I left my laptop in the hotel yesterday while attending the Blogher Conference. I wanted to see if I could go without checking my email for a day, as it seems as though I have developed an emotional attachment to it. It worked. I watched as people lugged their computers to every session, hunting around for cords and grumbling about the wireless service at the Navy Pier - which is beautiful, btw.
I got into town on Thursday, after taking the subway from the airport downtown. What a trip! I don't think I have ever spent that much time on the train - an hour. but hey, it was dead cheap and pretty accessible, even though I think I'm going to take the shuttle back tonight. I dropped my bags and headed down to Michigan Ave to check out the stores. Very quickly, I realized that we have many of the same shops in Toronto, so it seems unpractical to blow my cash here, even though I am planning to head to Borders today.

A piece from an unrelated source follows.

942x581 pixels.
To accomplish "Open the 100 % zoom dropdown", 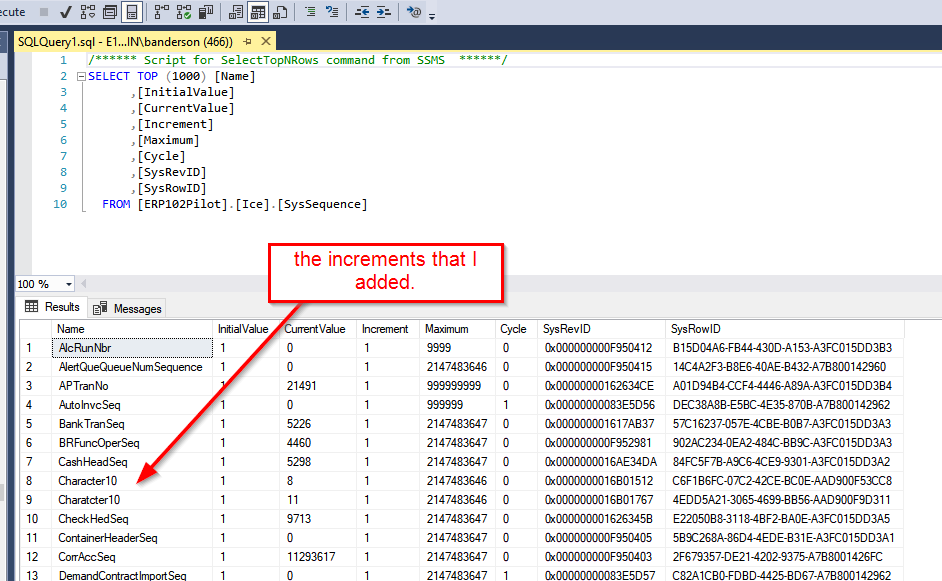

So I was on a panel yesterday....it went okay. Here's a description of the panel:
What are the benefits and drawbacks of speaking across divides, and trying to be a "bridge"? What do we gain and lose when we assume we're blogging to people a lot like ourselves? Let's talk about insularity, authenticity, intolerance, and diplomacy. At times, bloggers can be like indie bands, risking having their original fans stop liking them the minute they start being appreciated by a more diverse audience, outside the original "club”. There's bloggers who cross all sorts of potential barriers...and bloggers who like it in their own neck of the woods just fine, thank you very much, go away if you disagree. Do Birds of a Feather groups encourage intolerance? Or are diplomats "sellouts"? Decide where you stand. Liz Henry moderates this discussion around a topic a lot of us observe, but few of us say anything about.
Liz Henry, you da'bomb! To be quite honest, I have been dealing with some pretty serious insecurity problems for about 5-6 months, and I was hoping that what I was talking about was being understood by the audience. Halfway through I just froze, thinking, ohmigod they are going to laugh at me. It's a tough crowd, as the audience at this conference are part of a demographic in which I question how seriously they take the subject matter I am concentrating on for the website. I felt at times like I could be whining about race, or that I was putting too much emphasis on a situation. On the other hand, I report on real issues that have happened, don't really have the intelligence (and too honest) to conjure up fabricated situations to prey on the sympathy of people. Who wants people to feel sorry for them? It's not about me.
I have met some really interesting people. Susie Bright is totally cool. I also saw my girl Lynne D. Johnson, who's holding it down in NYC. Hat tip to all the sistas I met last night at the cocktail party. Man, that was funny! It's always interesting to talk to Americans about race relations. There's not so much difference, just different experiences.
Speaking of race, last night I went out with a group of women to find a restaurant. We went to this one place (very busy with a line up - all white, upper middle-class folks), and one of the women, Dannie a sista from the Bay area, enquired to see if we could get a table. She was told that the restaurant was sold out. We all thought that the terminology was a bit strange, so another woman (white) from our group went back and asked again. She was told that there was an hour wait if she wanted to come back. So when she came back and reported to Dannie, she stormed over and gave the host that she talked to a piece of her mind (she's a lawyer), got his card and assured him that she would be filing a complaint the next day. In hindsight, I stood there, feeling a bit sheepish (and a bit hypocritical, since this is what I partially do for a living), and should have joined her as she tore the guy a new one. I would like to think that if it was me I would have been a bit proactive, but would I have been? Frankly, I was still trying to wrap my head around the fact that we were downtown in Chicago (where there were tons of tourists) and hell, Chicago is one incredibly diverse city. I don't even live in this country. I have nothing to lose by cussing someone out! Grr, I need to see a therapist, toot suite. Later!
Hi Laina,
I'm *finally* getting around to writing about the great women I met at BlogHer, and came here to link to you...heard about what happened at the restaurant on Daring Young Mom, and just cannnot believe it. Honestly, I don't know what I'd do in that kind of situation--when it's happened to me for sexist or agest reasons, I've also been sort of chagrinned on the spot, not knowing what to do next. So, your reaction makes sense--that kind of stuff just isn't expected these days. And I truly admire the women who can act when it happens. eventually I think I'll be over the shock factor and will probably be able to speak up--but when these things happen, it sure feels like a wet fish to the face.
Posted by: Tish Grier | August 15, 2007 at 09:20 AM
Hey Laina:
Allow me to say that you are awesome! You are strong, beautiful, smart and a needed voice in blogging community. Shoot me back an e-mail as soon as time permits.
Sorry, we didn't catch back up at the airport. I trust you had a safe flight. All the best.